La empresa Donut Lab, que recientemente captó la atención global por anunciar una supuesta batería de estado sólido revolucionaria, se encuentra ahora en el centro de una fuerte controversia. Un exdirectivo vinculado a uno de sus socios industriales ha presentado una denuncia penal en Finlandia, acusando a la compañía de haber exagerado o falseado sus avances tecnológicos.
Según esta denuncia, las cifras anunciadas, como una densidad energética extremadamente alta, una vida útil de hasta 100.000 ciclos y cargas en apenas cinco minutos, no se corresponderían con la realidad actual del desarrollo.
La promesa de la batería definitiva

Las baterías de estado sólido llevan años siendo consideradas el “Santo Grial” de la electrificación. A diferencia de las actuales baterías de iones de litio, utilizan un electrolito sólido que, en teoría, permite mayor densidad energética, más seguridad y tiempos de carga mucho más rápidos.
En este contexto, las afirmaciones de Donut Lab resultaban especialmente llamativas: aseguraban estar cerca de la producción en serie con unas prestaciones muy por encima de cualquier tecnología disponible hoy. Por ejemplo, para la moto eléctrica de Verge se anunciaban 600 kilómetros de autonomía y recargas ultrarrápidas. Una moto que, por cierto, la marca prometió entregar a los primeros compradores a lo largo del primer trimestre de este año, pero no tenemos más noticias al respecto.

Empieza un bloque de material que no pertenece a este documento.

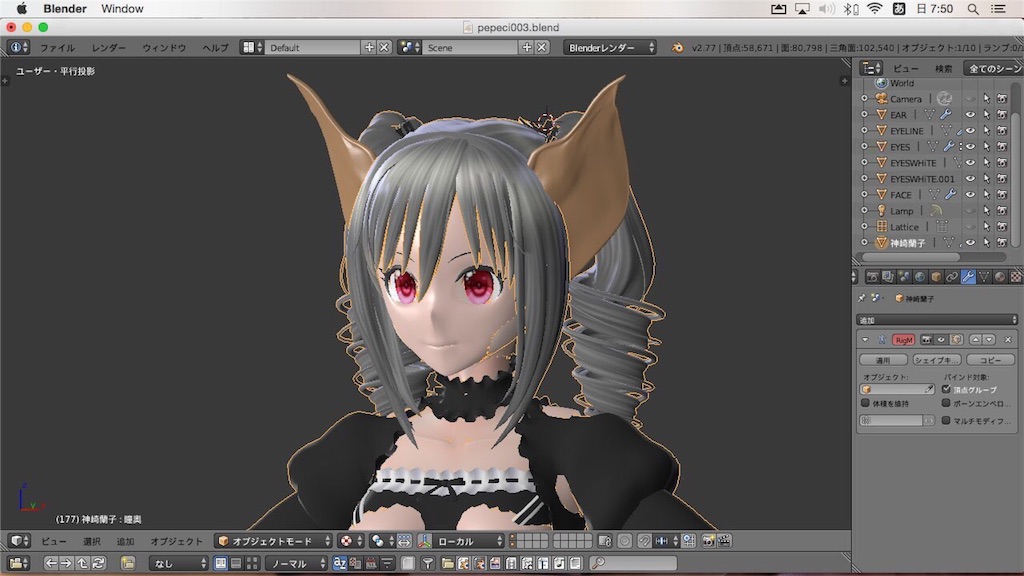Viewport: 1024px width, 576px height.
Task: Click the local view axis icon in header
Action: [x=424, y=540]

Los expertos del sector recuerdan que, pese a los avances en laboratorio, ninguna batería de este tipo ha logrado todavía combinar todas esas ventajas a escala industrial.
Pruebas incompletas y dudas sobre su viabilidad

Parte del escepticismo proviene de los ensayos realizados hasta ahora. Aunque la compañía ha presentado resultados de pruebas externas, estos no incluyen algunos de los datos clave que sustentan sus promesas, como la durabilidad real o la densidad energética final.

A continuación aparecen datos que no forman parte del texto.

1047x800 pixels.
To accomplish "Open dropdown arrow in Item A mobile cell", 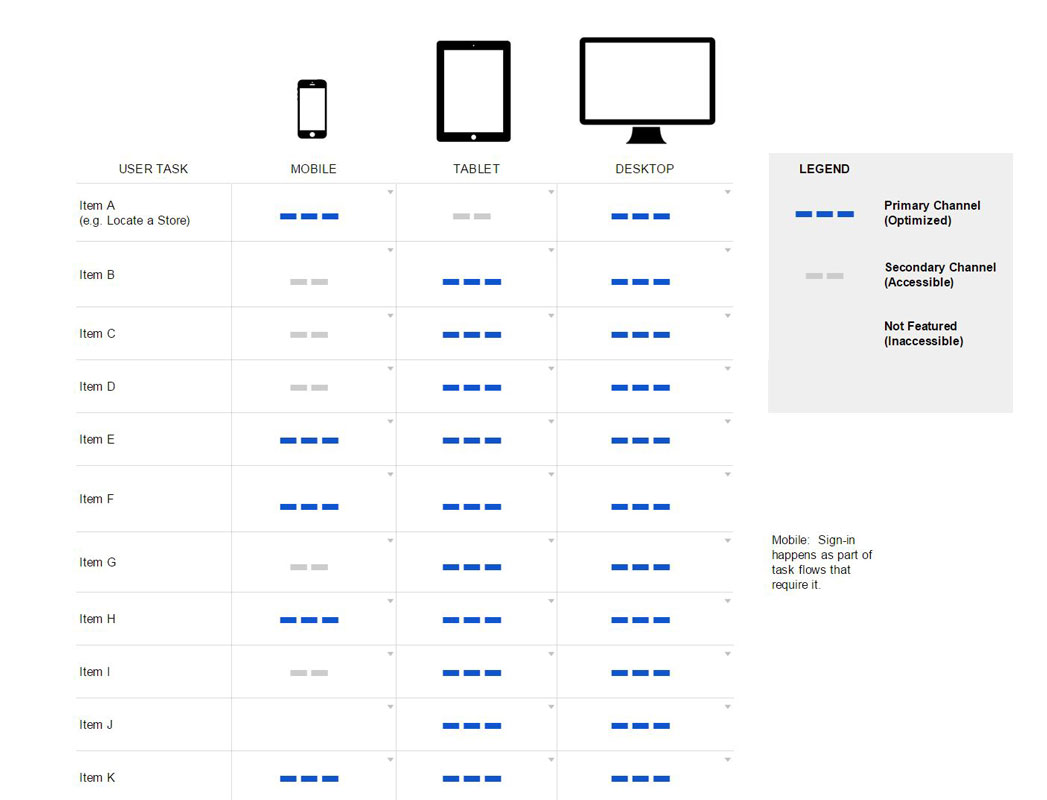I will 390,192.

Además, la producción en masa anunciada para 2026 todavía no se ha materializado, lo que incrementa las dudas sobre la viabilidad del proyecto a corto plazo.
Informaciones aparecidas en medios finlandeses apuntan incluso a que las baterías entregadas para pruebas podrían corresponder a versiones antiguas ya descartadas, mientras que la tecnología más avanzada aún estaría en fase inicial.
La empresa responde y niega irregularidades
Desde Donut Lab han rechazado las acusaciones y aseguran que el denunciante no formaba parte del equipo técnico encargado del desarrollo. La compañía insiste en que sus avances son reales y que nuevos resultados de pruebas independientes se harán públicos en los próximos meses.
Además, mantiene su objetivo de alcanzar capacidad de producción significativa este mismo año, aunque algunos analistas consideran poco realista ese calendario.
Un patrón que se repite en la industria
Este caso vuelve a poner de relieve un problema habitual en el sector de las baterías: el desfase entre los avances de laboratorio y su aplicación real en vehículos.
Fabricantes como Toyota llevan más de una década investigando baterías de estado sólido, pero su llegada al mercado sigue retrasándose. La razón es clara: lograr un equilibrio entre coste, durabilidad, seguridad y producción masiva sigue siendo un reto enorme.
¿Revolución real o promesas infladas?
Aunque la innovación en baterías avanza de forma constante, la mayoría de expertos coincide en que los grandes saltos tecnológicos suelen ser graduales, con mejoras anuales del 5% al 10%.
En este contexto, anuncios que prometen avances disruptivos en todos los frentes generan tanto entusiasmo como desconfianza. El caso de Donut Lab es un ejemplo claro de cómo el futuro de la electrificación sigue siendo prometedor, pero también incierto.